Actions to take
• a. In the piece on finding peace in the present, what does the writer use as an anchor when bringing attention back to the present?
• b. In the piece on finding peace in the present, rewrite the part starting with "From Thinking to" and going on through "quieten my mind.", putting "tiring" in place of "exhausting".
• c. Extend the personal essay on finding peace in the present, picking up after its final sentence.

Extract

============

From Thinking to Feeling: Finding Peace in the Present

Having an active, thinking brain that races ahead at every opportunity can be exhausting and draining.

It’s also incredibly hard to stay present and connected to the real world when your thoughts keep tempting you away — off to the land of ifs and buts.

For someone who grew up with an “always-on” brain (hi — that’s me at ten, all that rumination, projection, social-analysis…), I really struggled to find a way to quieten my mind.

It’s still very much a work in progress, but practising the art of bringing my attention back to the present — using my own body as an anchor — has made a big difference.

My story

From about the age of ten, I remember becoming aware of a constant stream of thoughts — running through every possible outcome of every situation, replaying conversations, and cringing at things I’d said hours earlier.

For a long time, it was kind of okay; my brain was busy but manageable.

Then life got more complicated — building a family of my own, and facing the deep grief of losing my mum — and my thinking brain cranked up to full volume. Panic attacks followed, especially while driving (which, as you can imagine, was not ideal).

============

Data extract
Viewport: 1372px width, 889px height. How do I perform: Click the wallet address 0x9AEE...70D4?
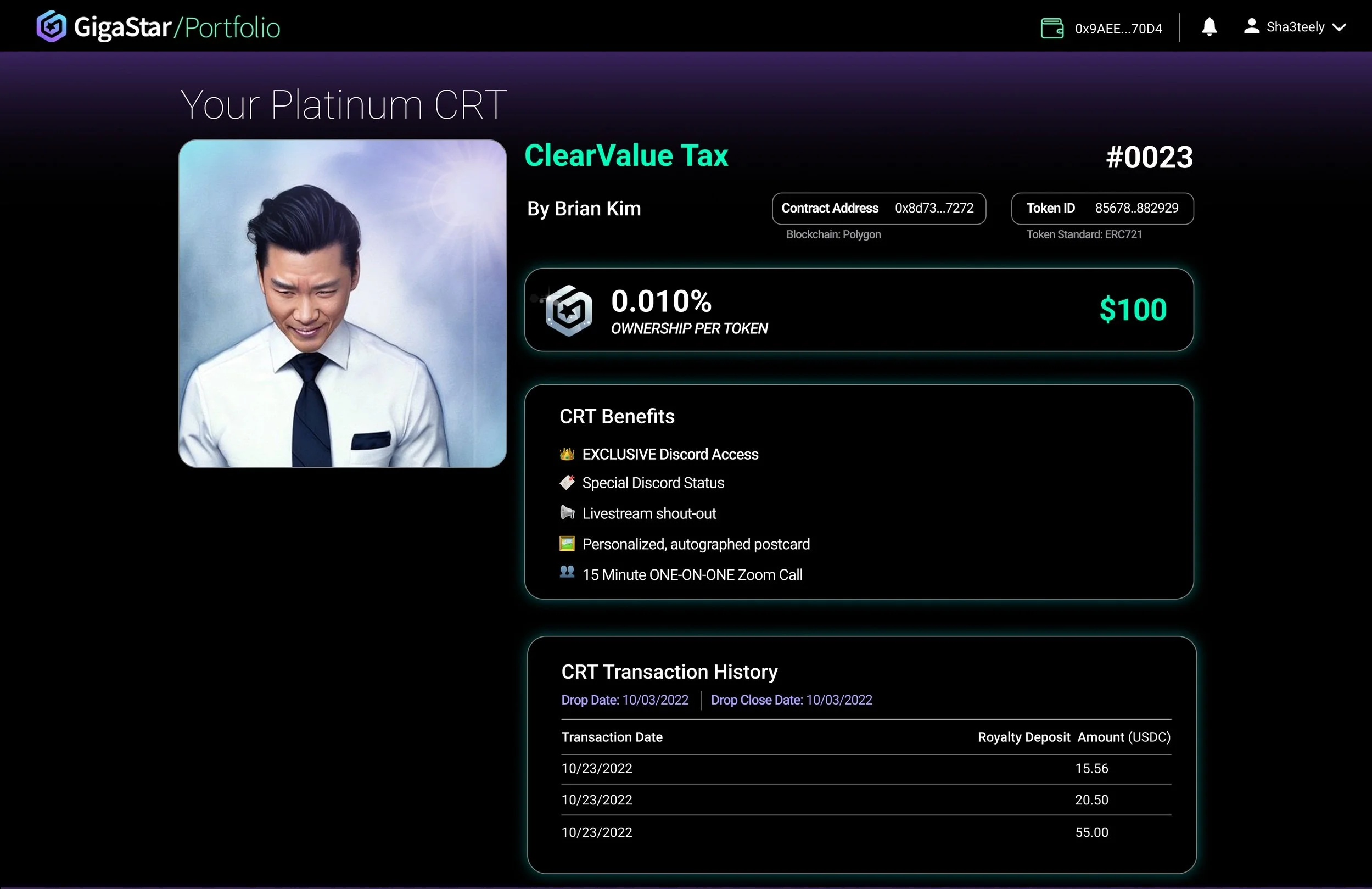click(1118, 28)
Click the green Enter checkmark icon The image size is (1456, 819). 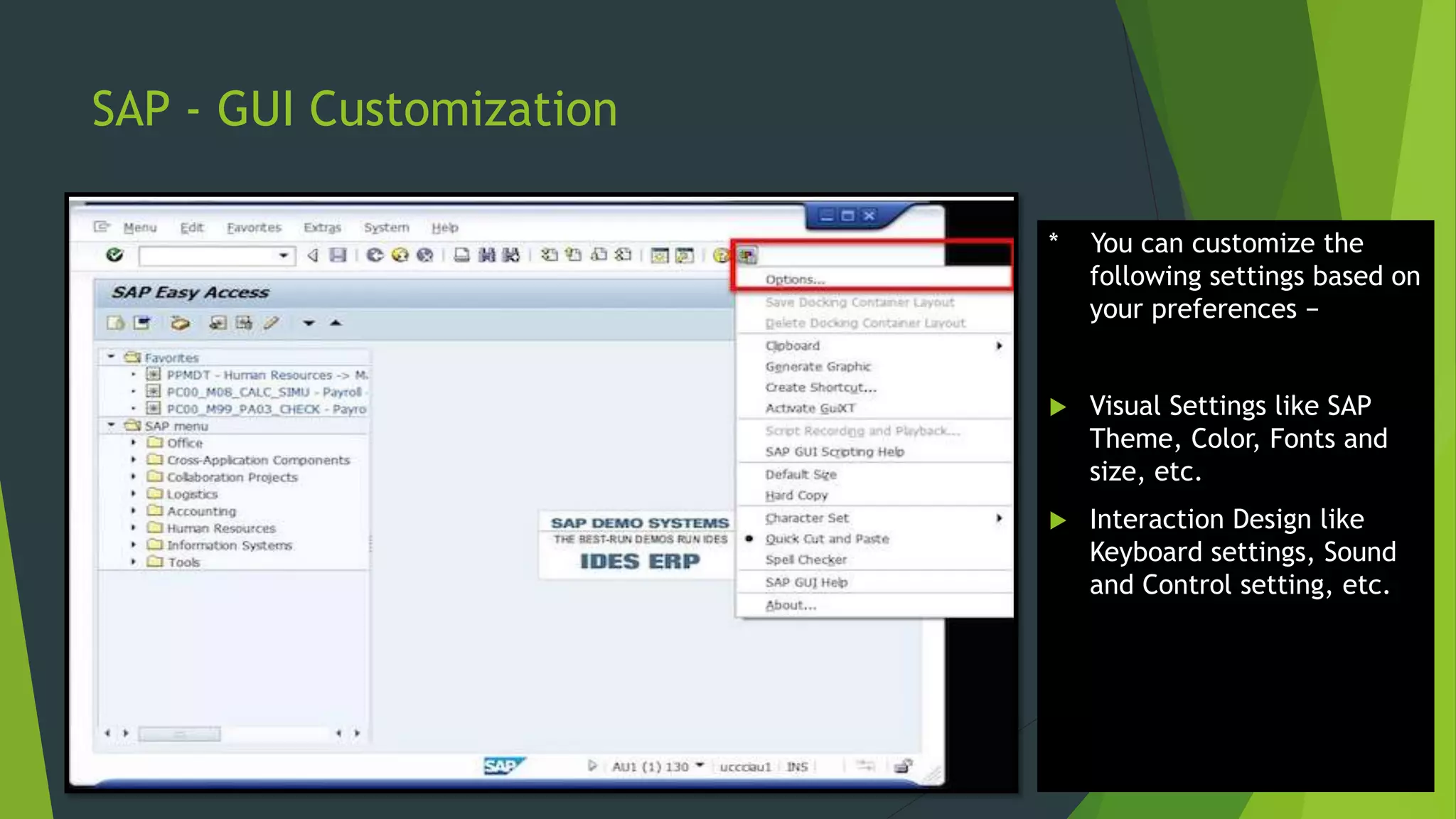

============

Answers given
• a. The writer's own body.

• b.
From Thinking to Feeling: Finding Peace in the Present

Having an active, thinking brain that races ahead at every opportunity can be tiring and draining.

It’s also incredibly hard to stay present and connected to the real world when your thoughts keep tempting you away — off to the land of ifs and buts.

For someone who grew up with an “always-on” brain (hi — that’s me at ten, all that rumination, projection, social-analysis…), I really struggled to find a way to quieten my mind.

• c.
I realised something had to change; prioritising my head just wasn’t working anymore.

When someone handed me a book on mindfulness, my first reaction was: there’s no way my mind will cope with that!

Focusing on my breathing only made me overthink breathing — and that actually triggered more panic attacks.

But there was a chapter in the book that suggested bringing my focus back to my body — feeling the steering wheel, the seatbelt, my feet in my shoes, the trees passing by.

Each small act of noticing pulled me gently back into the present. Over time, it’s become easier — and now it’s my favourite way to break a thinking spiral and bring myself back into the real world.

What does “being in the body” mean?

  • Body-sensing: noticing texture, weight, temperature, contact, movement.

  • Sense-anchoring: “What can I hear? Smell? Feel? See here and now?”

  • Movement: walking, stretching, feel your feet, notice how they touch the ground.

  • Interrupting thinking-mode: when your mind runs, your body-senses pull you out of autopilot.

Here’s the key: the more you do this, the easier your brain finds not to hijack the moment. It’s not about suppressing thinking — it’s about offering your brain something else to play with.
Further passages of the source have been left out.